OpenTracing - Timings

@ingenthr/@daschl
Could you explain how all the numbers add up in the below example?
Looks like the decoding ,decode_us, the JSON on the App is what took most of the time, but how does dispatch_us & decode_us add into the total_us?


source: Response Time Observability with the Java SDK - The Couchbase Blog

Dispatch is effectively the time between when the network request is made and when the response is received by our library. Keep in mind, there are buffers and OS scheduling in there, so it doesn’t exclusively mean “time on the wire”.

The total_us should always be bigger than the dispatch time and decoding time. Other time will be in scheduling/synchronization and in some cases when there is scheduler pre-emption of some sort. That could be just another process, or virtualization, or memory management (GC) on the platform.

Hope that helps and see the sdk-rfc for all kinds of details.

Oh, and yeah, I see the numbers don’t quite add up. Maybe @daschl or @subhashni can comment on that. We can start the parsing before the whole buffer is received, so maybe that is why? In other words, decoding starts before dispatch has completed. Or maybe it’s a bad example. :slight_smile:

@ingenthr … Could I look at the stats like this?
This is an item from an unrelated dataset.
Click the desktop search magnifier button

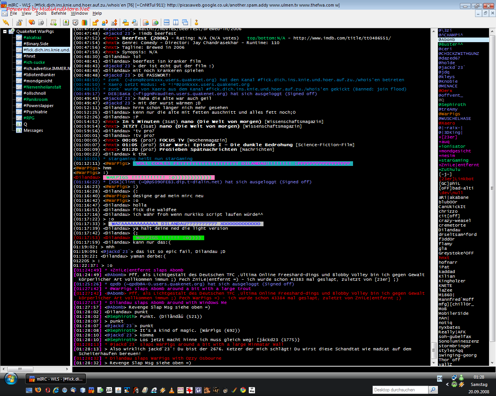point(433,390)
If my assumption is correct, yes. The dispatch probably doesn’t start at exactly the same time as the total, but is probably µsec later in most cases.

By the way, this is exactly what OpenTracing systems like Jaeger Tracing and Lightstep will draw out for you (minus the server_us, as that’s just info in our Tracer without OpenTracing support on KV engine).

In fact, you can go a step further and if say you have a method that is doing multiple Couchbase requests or going to other systems, you can pass in (in some SDKs) your own parent span and you’ll see the that outside the parent total_us.